**STATED EXERCISE:** Return every line of the records below that contains the string "click", with uppercase and lowercase letters treated as distinct.
========================================
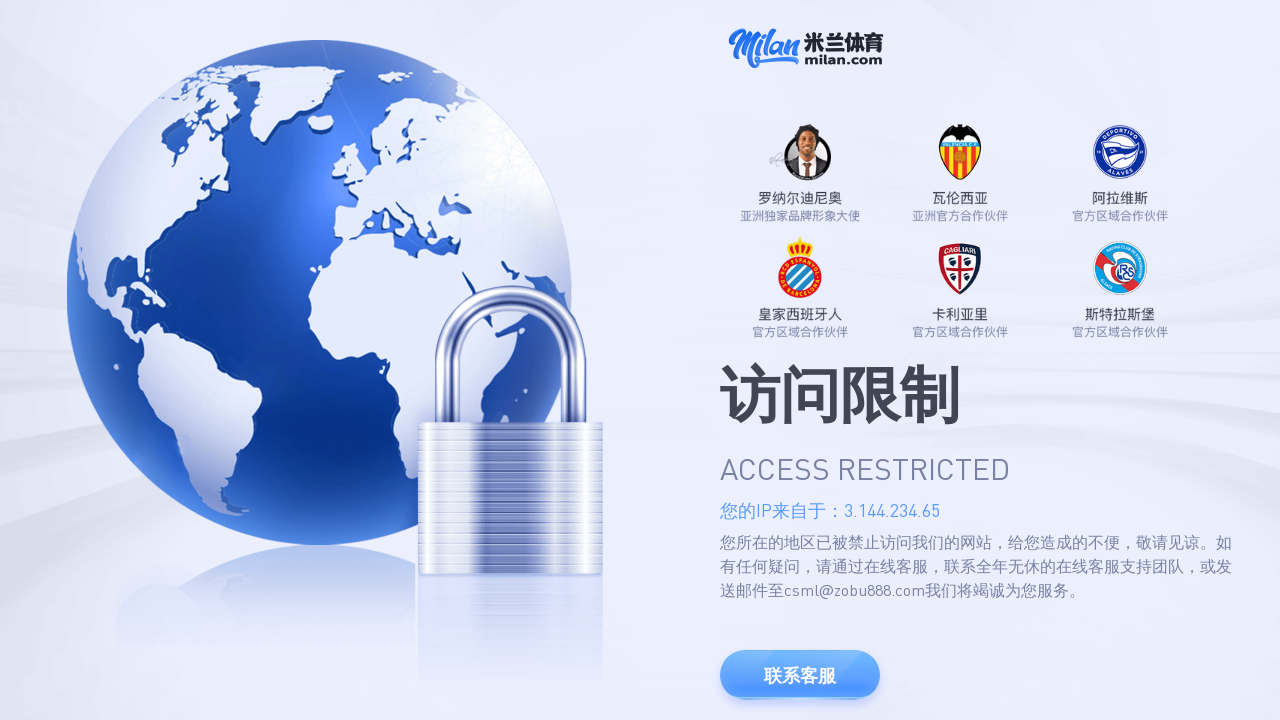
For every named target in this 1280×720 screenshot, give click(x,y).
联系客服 (800, 675)
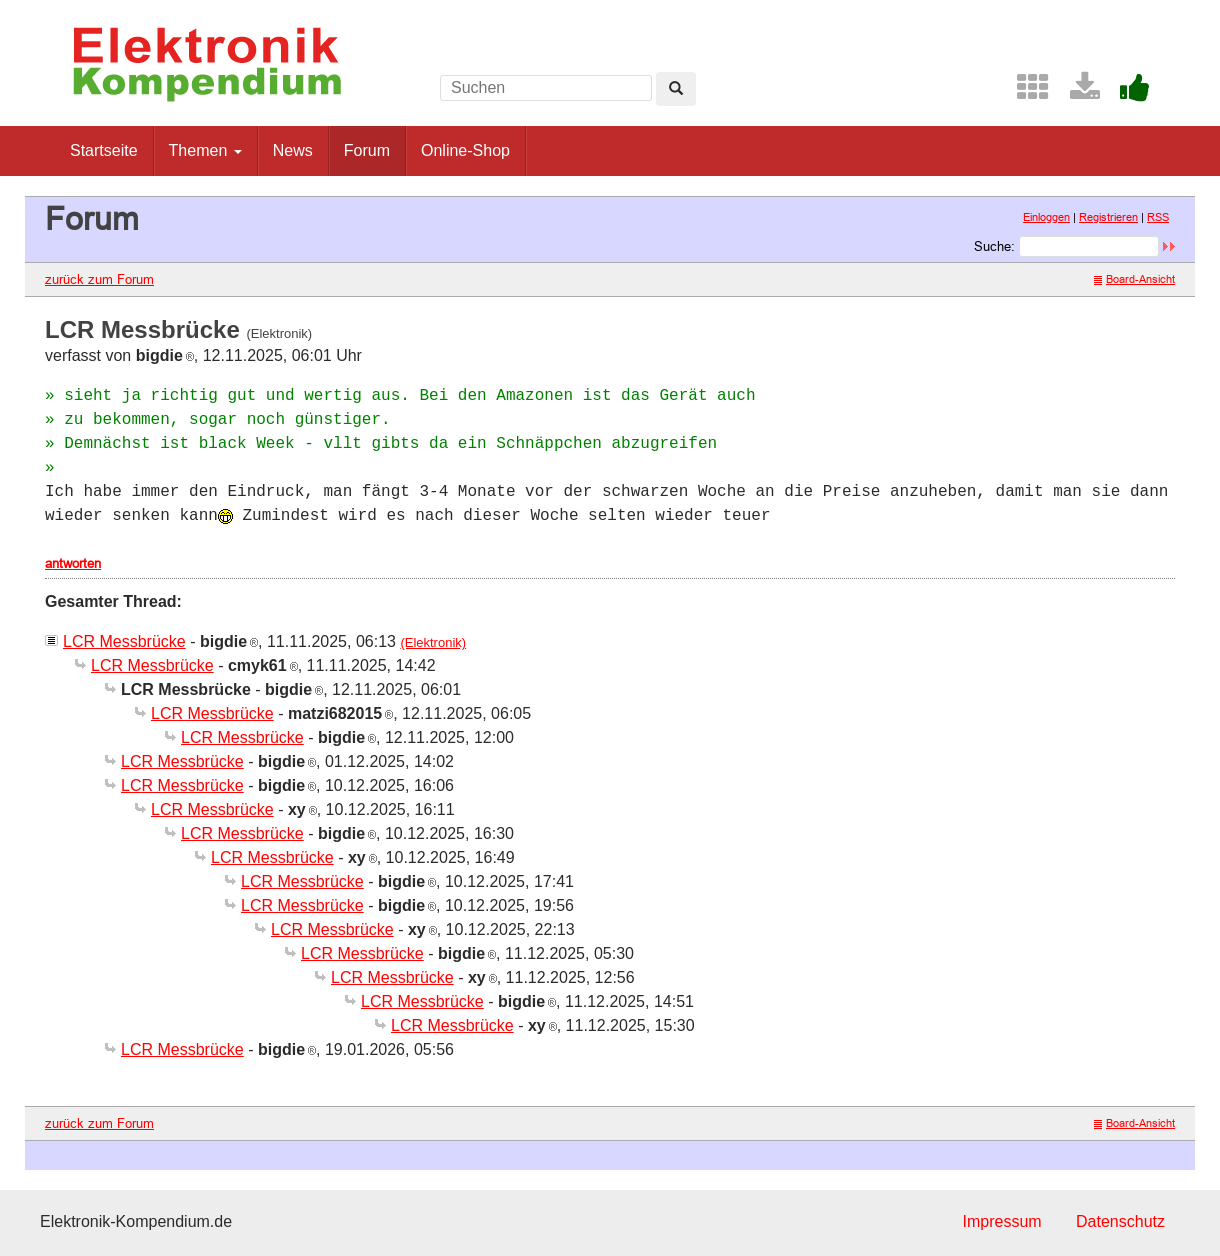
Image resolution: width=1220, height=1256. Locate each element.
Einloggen (1046, 217)
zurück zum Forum (99, 279)
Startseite (104, 150)
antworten (73, 563)
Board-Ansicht (1134, 279)
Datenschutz (1120, 1221)
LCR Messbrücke (124, 641)
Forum (367, 150)
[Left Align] (676, 89)
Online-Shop (465, 150)
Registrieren (1108, 217)
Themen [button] (205, 150)
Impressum (1001, 1221)
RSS (1158, 217)
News (293, 150)
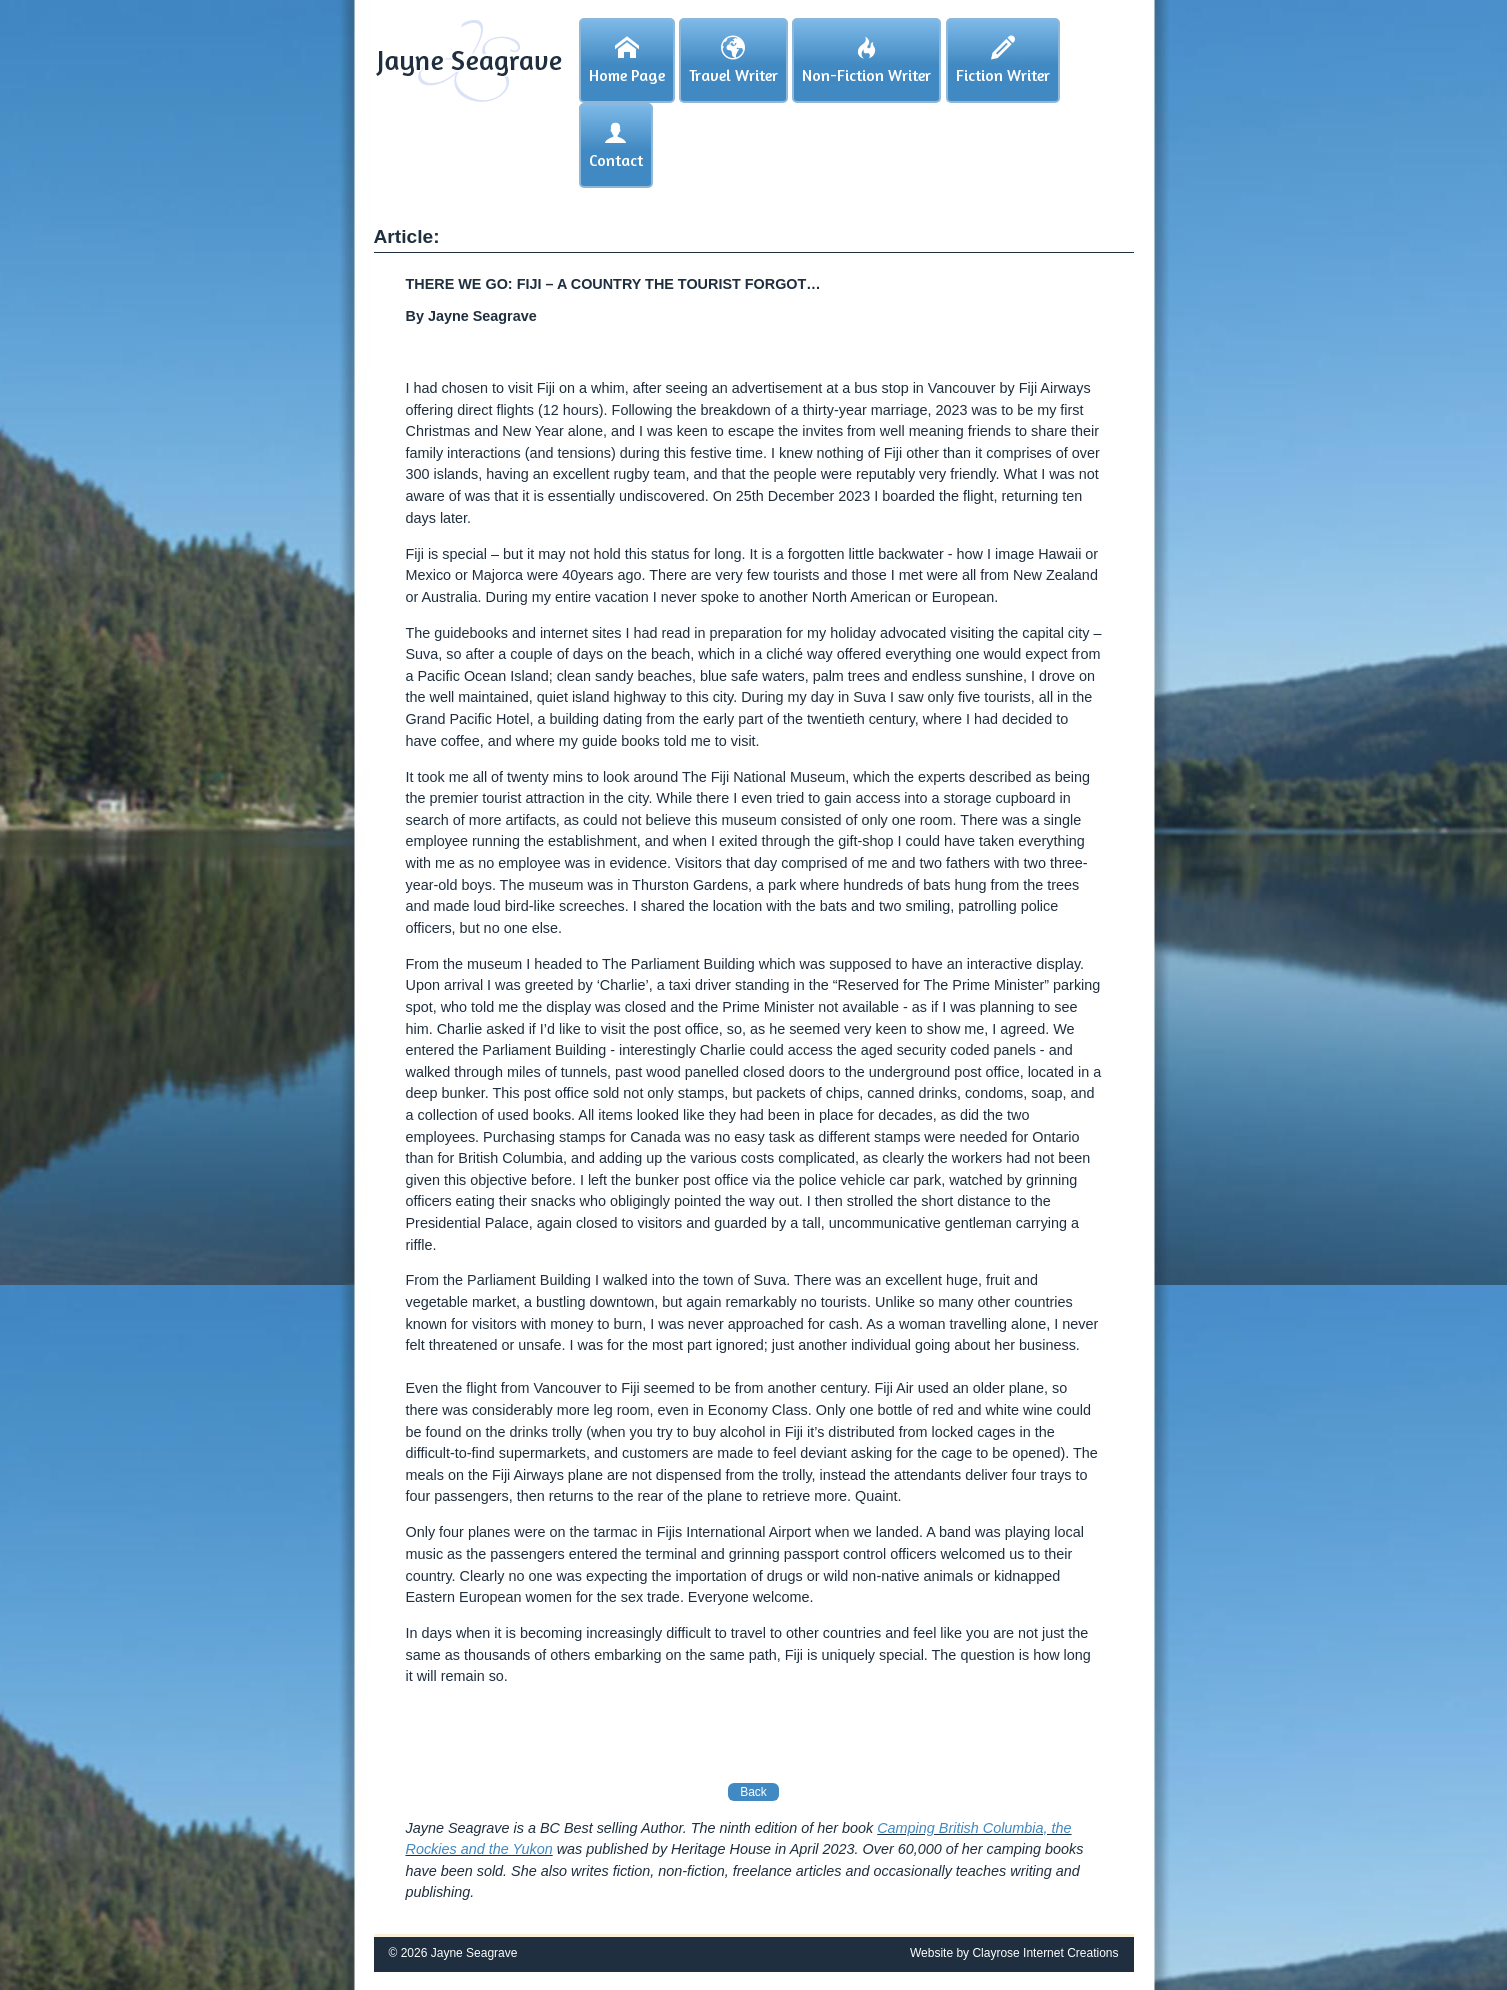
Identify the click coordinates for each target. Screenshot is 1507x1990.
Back (753, 1792)
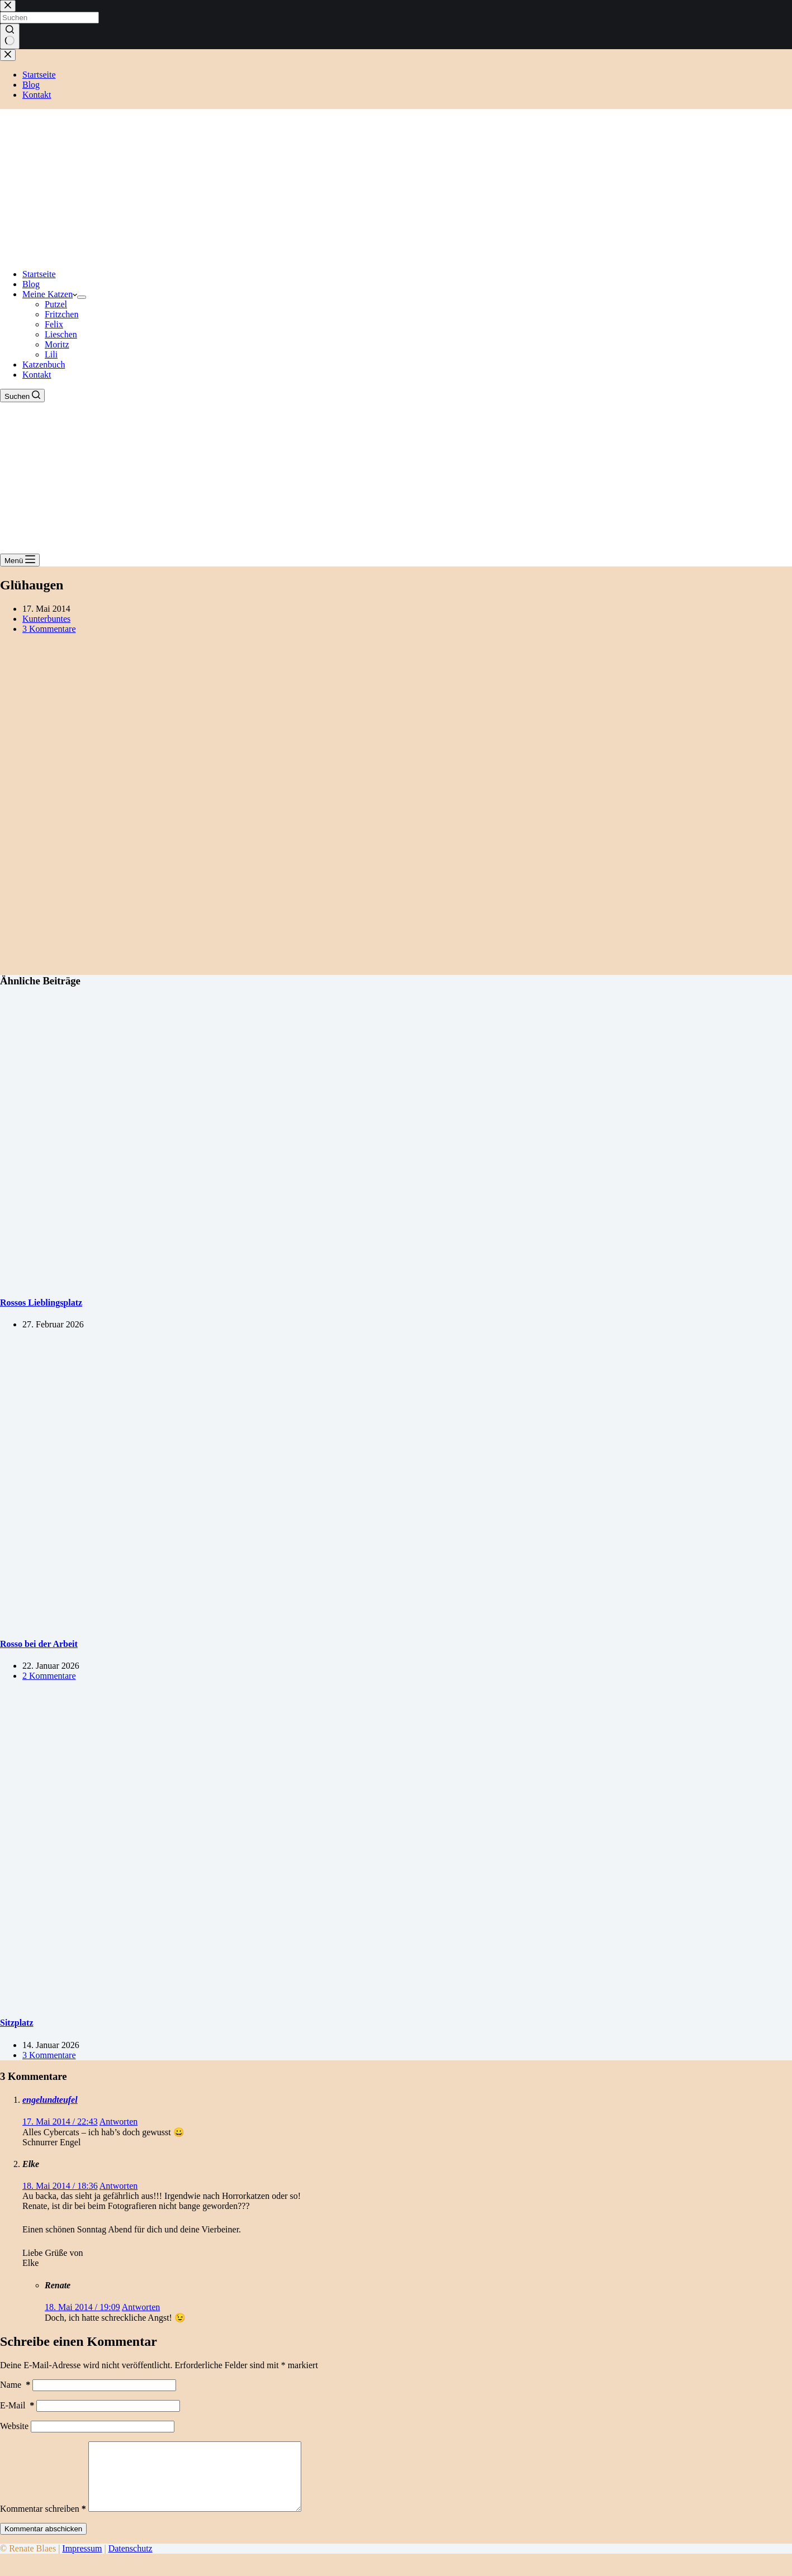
========================================
**ANSWER FOR THIS EXERCISE:**
For every named target in this 1280×720 screenshot, give click(x,y).
Identify the click coordinates for each target. Screenshot is 1507x1990.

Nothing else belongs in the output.